== Work to complete ==
From the first entry to the last, repeat them all exactly.
Start of Supplied material
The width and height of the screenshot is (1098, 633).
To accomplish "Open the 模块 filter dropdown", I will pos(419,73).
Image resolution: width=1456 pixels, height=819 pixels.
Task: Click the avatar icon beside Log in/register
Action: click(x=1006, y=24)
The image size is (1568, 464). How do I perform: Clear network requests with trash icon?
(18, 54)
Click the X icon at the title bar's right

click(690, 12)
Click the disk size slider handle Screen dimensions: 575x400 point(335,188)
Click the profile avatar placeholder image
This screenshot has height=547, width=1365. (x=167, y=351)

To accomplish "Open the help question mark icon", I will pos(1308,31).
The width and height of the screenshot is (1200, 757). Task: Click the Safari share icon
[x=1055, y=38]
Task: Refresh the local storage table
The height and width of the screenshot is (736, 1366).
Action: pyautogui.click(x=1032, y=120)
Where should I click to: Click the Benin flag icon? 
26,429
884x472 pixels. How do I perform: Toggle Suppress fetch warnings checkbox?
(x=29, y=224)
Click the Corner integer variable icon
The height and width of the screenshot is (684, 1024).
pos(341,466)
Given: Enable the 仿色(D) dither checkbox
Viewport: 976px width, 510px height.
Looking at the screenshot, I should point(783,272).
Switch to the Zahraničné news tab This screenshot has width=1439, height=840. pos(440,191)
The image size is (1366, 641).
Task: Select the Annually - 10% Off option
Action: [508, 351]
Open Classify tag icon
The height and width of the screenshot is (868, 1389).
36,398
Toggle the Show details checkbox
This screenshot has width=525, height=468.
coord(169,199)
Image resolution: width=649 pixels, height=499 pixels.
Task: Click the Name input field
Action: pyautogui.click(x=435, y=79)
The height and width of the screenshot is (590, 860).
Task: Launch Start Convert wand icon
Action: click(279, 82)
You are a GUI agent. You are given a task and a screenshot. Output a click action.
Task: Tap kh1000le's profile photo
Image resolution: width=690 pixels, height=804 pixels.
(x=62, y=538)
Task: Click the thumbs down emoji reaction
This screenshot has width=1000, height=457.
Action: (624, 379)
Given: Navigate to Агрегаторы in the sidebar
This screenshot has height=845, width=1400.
End of Supplied material
== Exercise result ==
The width and height of the screenshot is (1098, 633).
To accomplish "Open the 模块 filter dropdown", I will pos(419,73).
Image resolution: width=1456 pixels, height=819 pixels.
Task: Click the avatar icon beside Log in/register
Action: click(x=1006, y=24)
The image size is (1568, 464). How do I perform: Clear network requests with trash icon?
(18, 54)
Click the X icon at the title bar's right

click(690, 12)
Click the disk size slider handle Screen dimensions: 575x400 point(335,188)
Click the profile avatar placeholder image
This screenshot has height=547, width=1365. (x=167, y=351)

To accomplish "Open the help question mark icon", I will pos(1308,31).
The width and height of the screenshot is (1200, 757). Task: Click the Safari share icon
[x=1055, y=38]
Task: Refresh the local storage table
The height and width of the screenshot is (736, 1366).
Action: pyautogui.click(x=1032, y=120)
Where should I click to: Click the Benin flag icon? 
26,429
884x472 pixels. How do I perform: Toggle Suppress fetch warnings checkbox?
(x=29, y=224)
Click the Corner integer variable icon
The height and width of the screenshot is (684, 1024).
pos(341,466)
Given: Enable the 仿色(D) dither checkbox
Viewport: 976px width, 510px height.
Looking at the screenshot, I should point(783,272).
Switch to the Zahraničné news tab This screenshot has width=1439, height=840. pos(440,191)
The image size is (1366, 641).
Task: Select the Annually - 10% Off option
Action: [508, 351]
Open Classify tag icon
The height and width of the screenshot is (868, 1389).
36,398
Toggle the Show details checkbox
This screenshot has width=525, height=468.
coord(169,199)
Image resolution: width=649 pixels, height=499 pixels.
Task: Click the Name input field
Action: pyautogui.click(x=435, y=79)
The height and width of the screenshot is (590, 860).
Task: Launch Start Convert wand icon
Action: click(279, 82)
You are a GUI agent. You are given a task and a screenshot. Output a click action.
Task: Tap kh1000le's profile photo
Image resolution: width=690 pixels, height=804 pixels.
(x=62, y=538)
Task: Click the thumbs down emoji reaction
This screenshot has width=1000, height=457.
Action: (624, 379)
Given: Navigate to Агрегаторы in the sidebar
This screenshot has height=845, width=1400.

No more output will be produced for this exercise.